__DESCRIPTION OF THE TASK__
Of the lines listed below, return exactly those that run from the line containing "FAQ (804, 7)" through the line containing "[The Mundaka Upanisad", both included.

__RECORDS FOR PROCESSING__
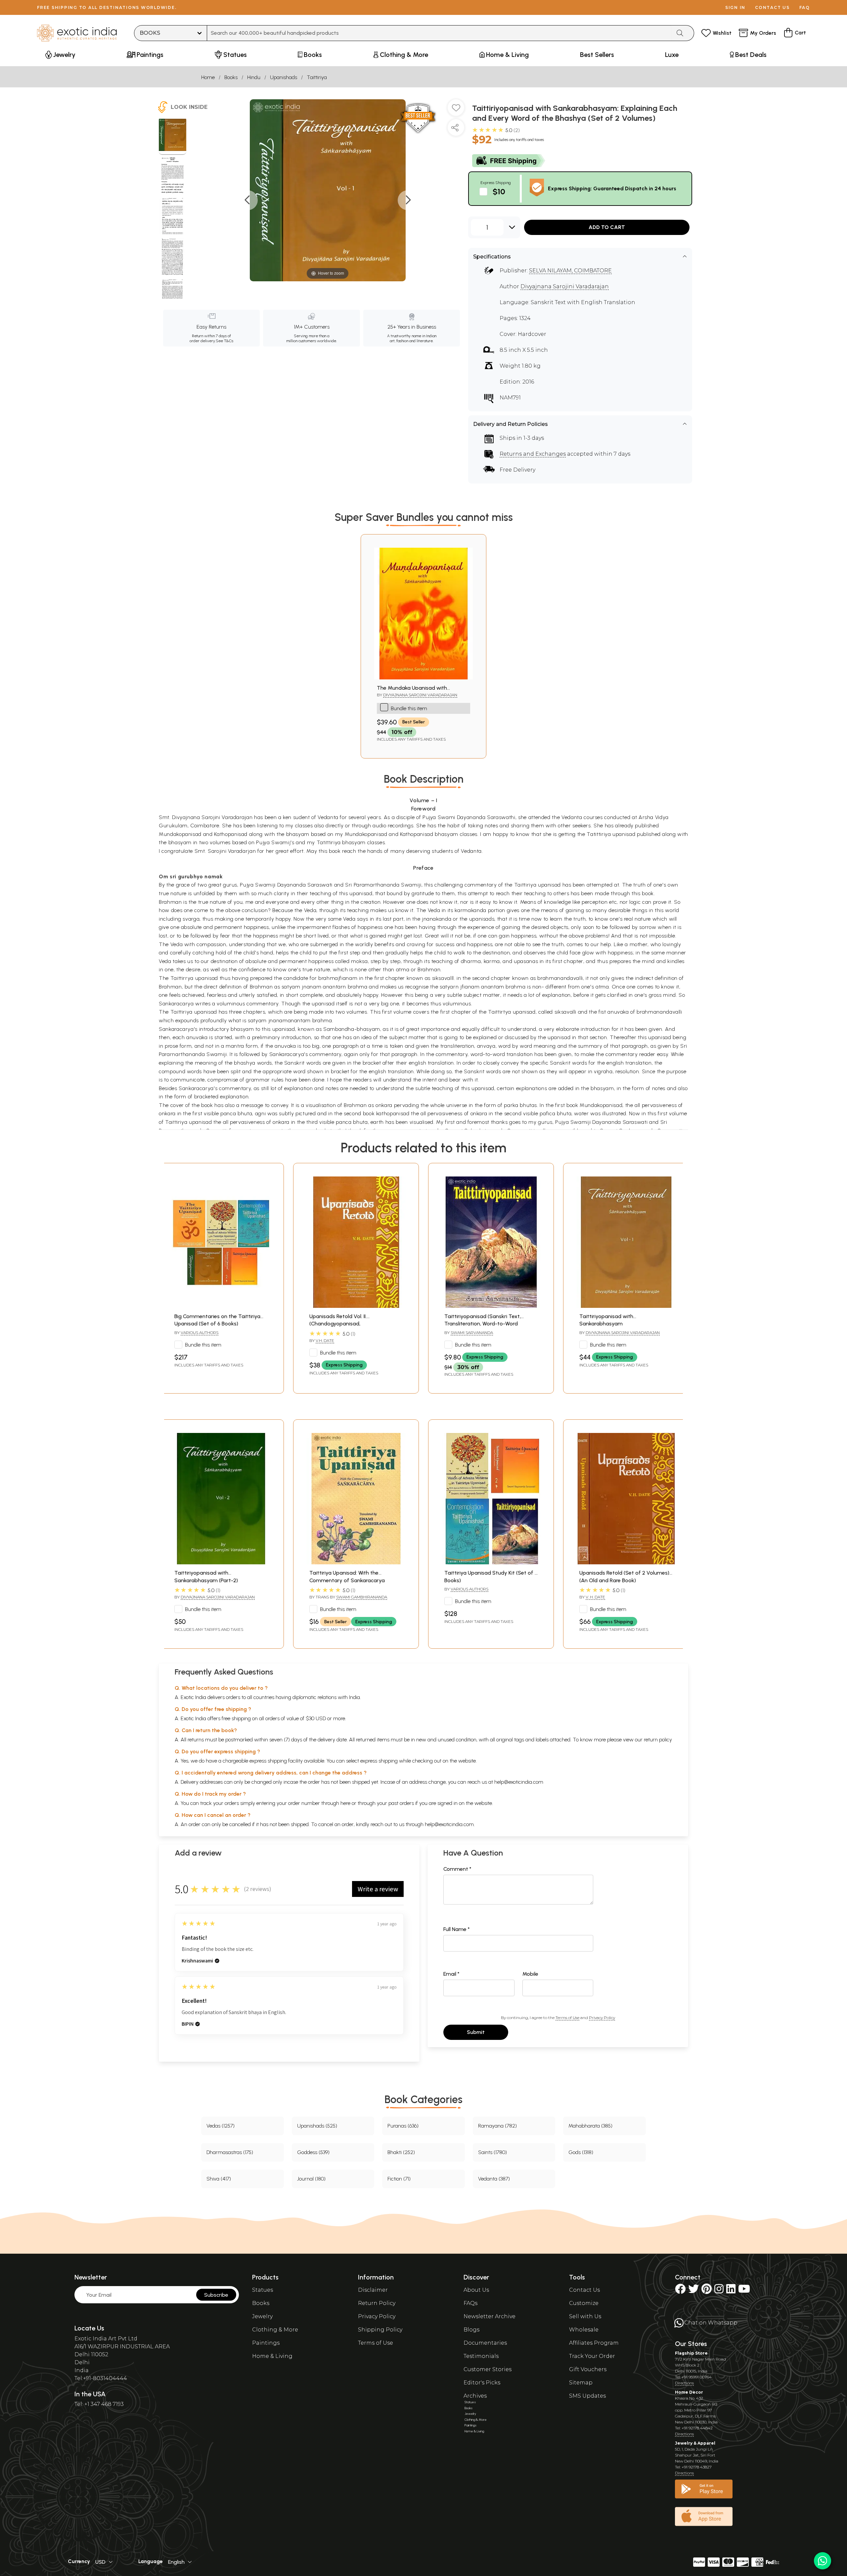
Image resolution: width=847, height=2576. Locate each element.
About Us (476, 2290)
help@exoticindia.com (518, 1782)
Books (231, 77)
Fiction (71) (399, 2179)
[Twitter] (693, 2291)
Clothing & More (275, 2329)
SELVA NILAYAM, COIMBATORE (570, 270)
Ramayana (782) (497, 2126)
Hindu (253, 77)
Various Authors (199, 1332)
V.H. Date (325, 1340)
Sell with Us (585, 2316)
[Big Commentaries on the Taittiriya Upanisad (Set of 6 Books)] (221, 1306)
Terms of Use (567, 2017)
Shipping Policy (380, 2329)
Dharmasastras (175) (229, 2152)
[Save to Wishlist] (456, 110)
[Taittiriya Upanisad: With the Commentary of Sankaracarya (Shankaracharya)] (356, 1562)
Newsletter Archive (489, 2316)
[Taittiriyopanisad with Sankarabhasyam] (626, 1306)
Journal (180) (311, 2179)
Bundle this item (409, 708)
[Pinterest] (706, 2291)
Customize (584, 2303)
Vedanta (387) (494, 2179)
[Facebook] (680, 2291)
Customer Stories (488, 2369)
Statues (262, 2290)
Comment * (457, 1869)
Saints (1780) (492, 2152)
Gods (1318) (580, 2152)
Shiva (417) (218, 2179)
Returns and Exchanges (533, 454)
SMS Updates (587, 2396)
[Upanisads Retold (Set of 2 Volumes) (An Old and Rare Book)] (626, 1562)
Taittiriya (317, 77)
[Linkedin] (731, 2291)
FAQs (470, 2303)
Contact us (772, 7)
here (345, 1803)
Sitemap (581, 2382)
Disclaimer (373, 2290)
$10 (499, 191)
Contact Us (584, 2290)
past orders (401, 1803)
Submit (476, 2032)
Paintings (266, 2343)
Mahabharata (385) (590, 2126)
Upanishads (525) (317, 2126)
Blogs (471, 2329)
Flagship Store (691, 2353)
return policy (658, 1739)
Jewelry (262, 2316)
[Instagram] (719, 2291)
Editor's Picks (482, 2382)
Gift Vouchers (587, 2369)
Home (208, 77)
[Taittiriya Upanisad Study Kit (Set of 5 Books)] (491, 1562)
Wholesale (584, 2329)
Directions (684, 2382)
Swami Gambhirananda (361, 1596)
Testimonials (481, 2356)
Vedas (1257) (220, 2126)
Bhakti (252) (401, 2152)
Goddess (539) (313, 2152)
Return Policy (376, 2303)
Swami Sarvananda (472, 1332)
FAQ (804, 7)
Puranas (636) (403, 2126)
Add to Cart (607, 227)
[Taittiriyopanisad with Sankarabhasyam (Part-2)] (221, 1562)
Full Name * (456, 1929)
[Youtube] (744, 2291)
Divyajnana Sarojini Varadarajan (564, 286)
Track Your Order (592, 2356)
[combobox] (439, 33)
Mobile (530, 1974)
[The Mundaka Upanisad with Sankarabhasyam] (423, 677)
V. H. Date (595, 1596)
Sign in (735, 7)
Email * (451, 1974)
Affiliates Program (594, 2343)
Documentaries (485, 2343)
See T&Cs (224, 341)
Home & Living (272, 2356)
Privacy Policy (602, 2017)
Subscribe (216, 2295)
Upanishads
* * *
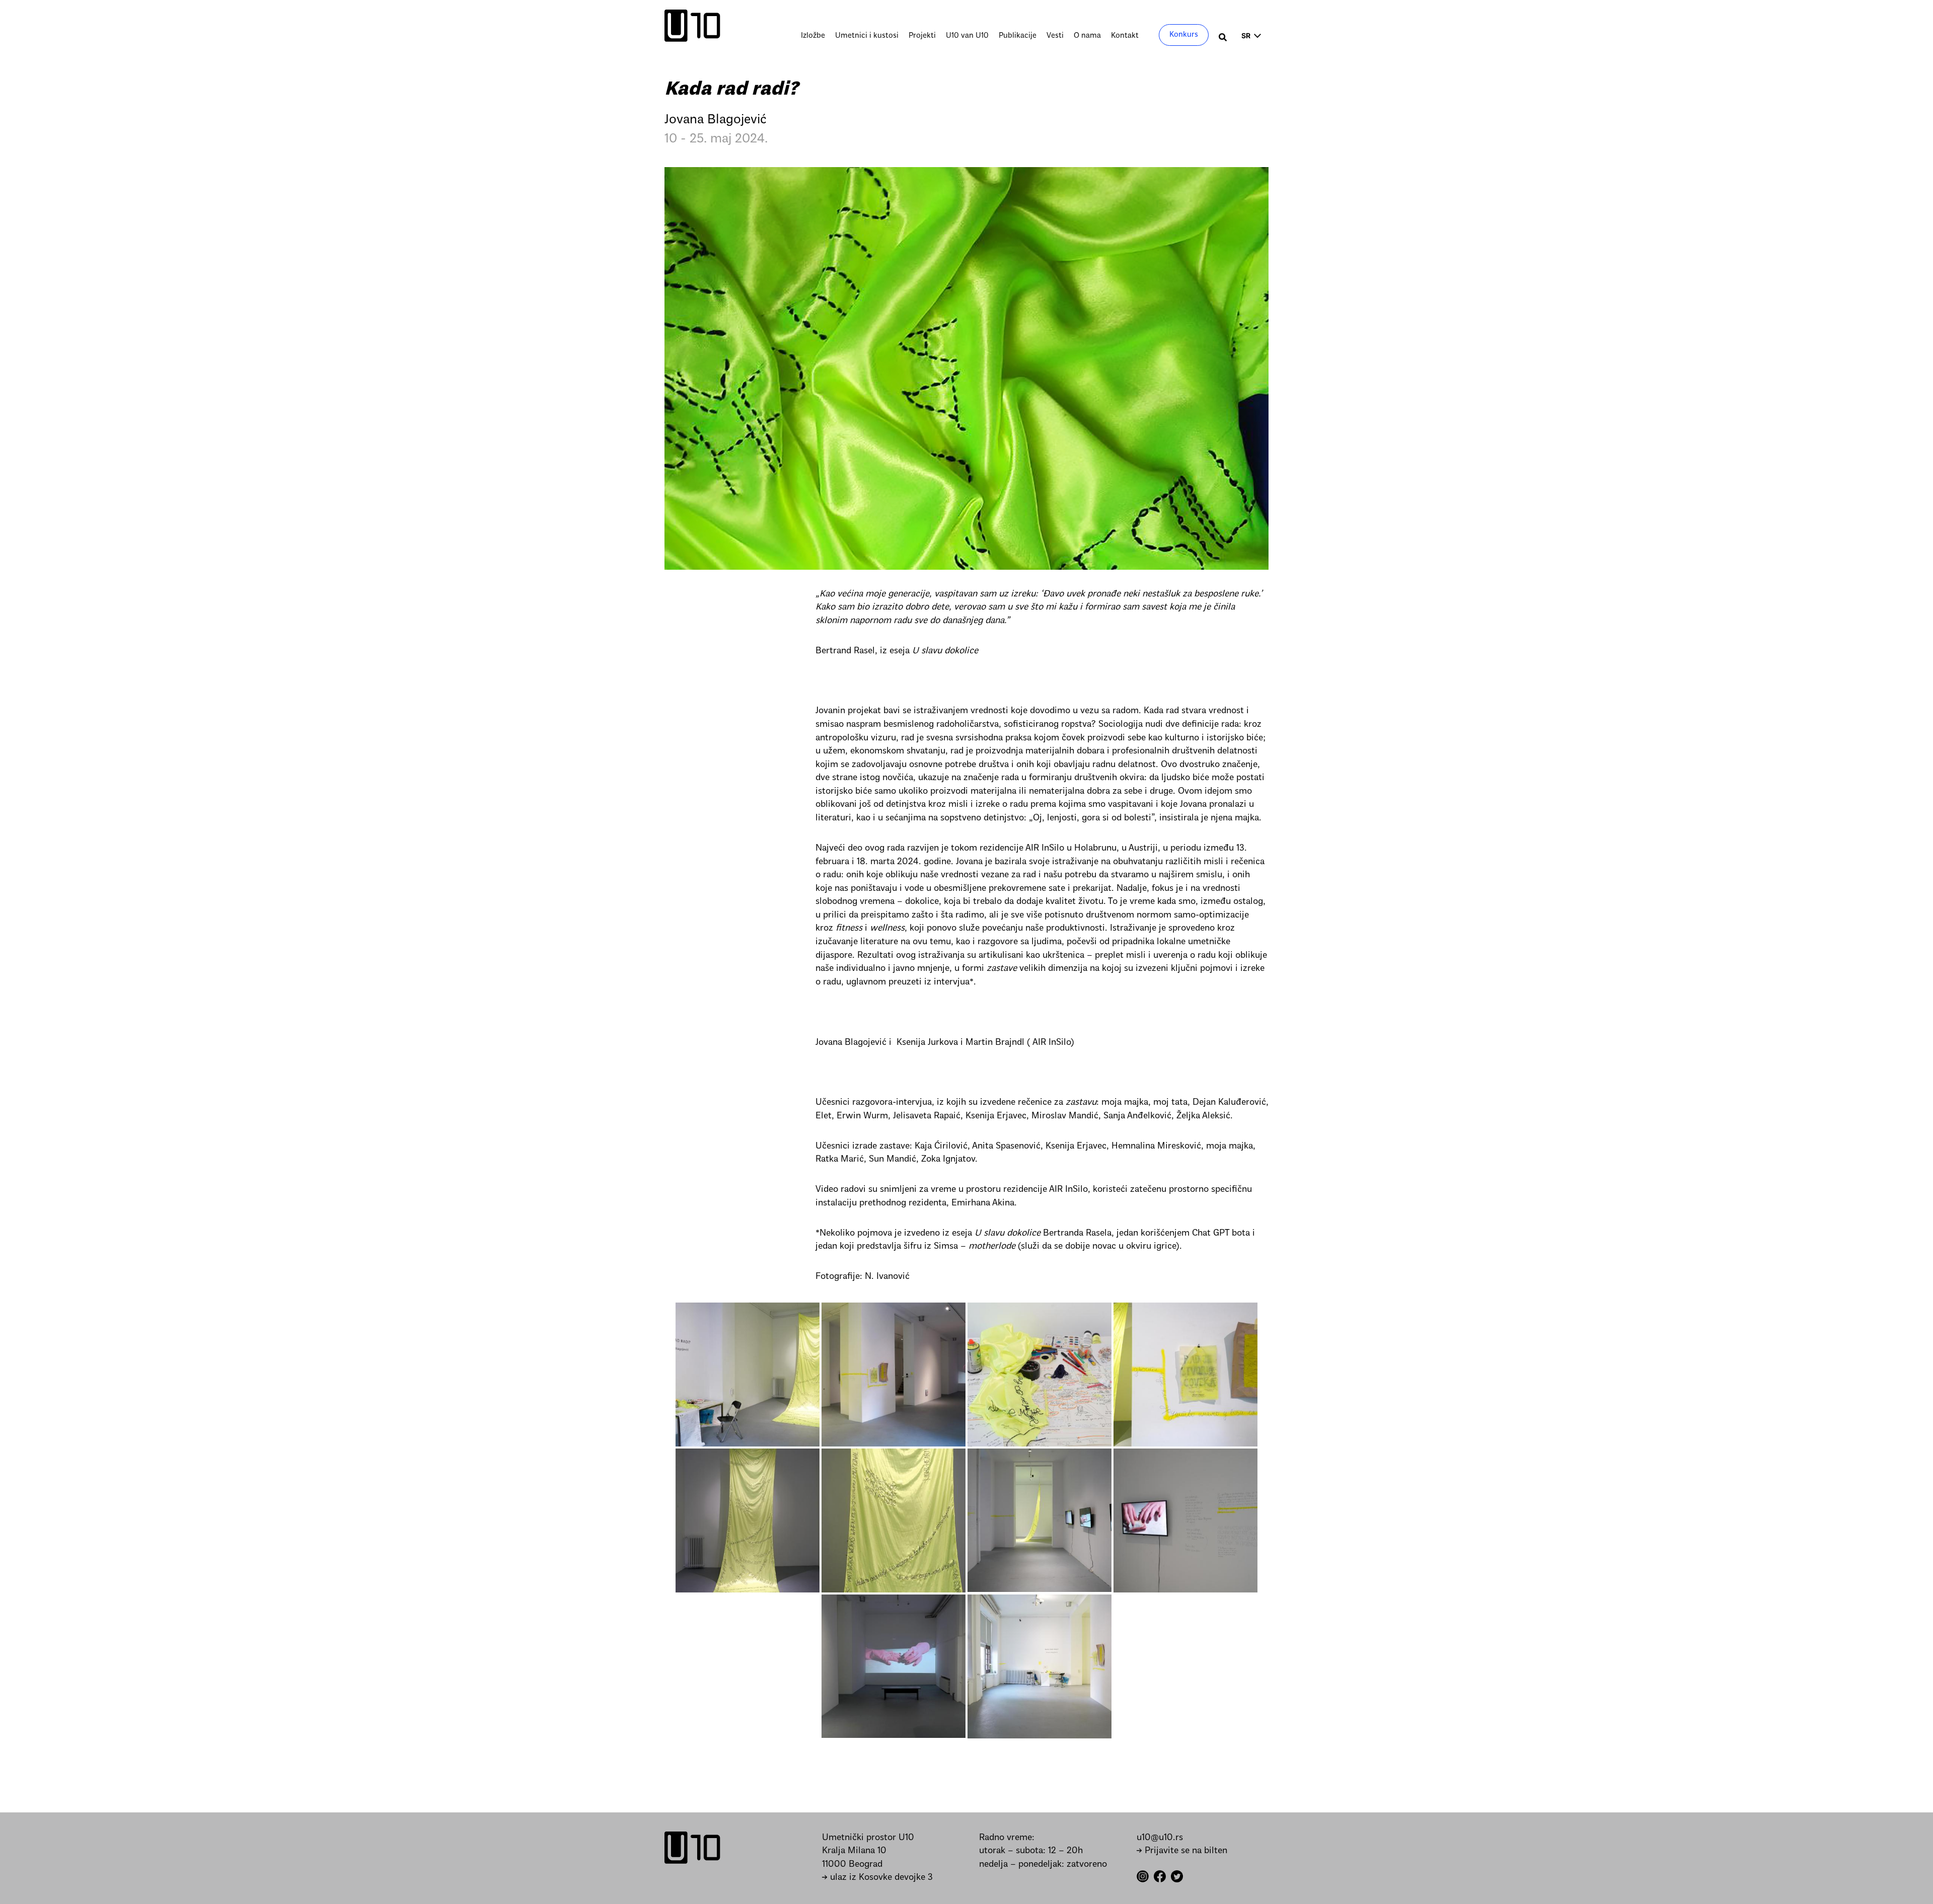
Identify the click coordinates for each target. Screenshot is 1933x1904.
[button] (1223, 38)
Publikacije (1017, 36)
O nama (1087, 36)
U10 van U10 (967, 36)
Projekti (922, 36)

__ANSWER__
FAQ (804, 7)
Puranas (636) (403, 2126)
Add to Cart (607, 227)
[Taittiriyopanisad with Sankarabhasyam (Part-2)] (221, 1562)
Full Name * (456, 1929)
[Youtube] (744, 2291)
Divyajnana Sarojini Varadarajan (564, 286)
Track Your Order (592, 2356)
[combobox] (439, 33)
Mobile (530, 1974)
[The Mundaka Upanisad with Sankarabhasyam] (423, 677)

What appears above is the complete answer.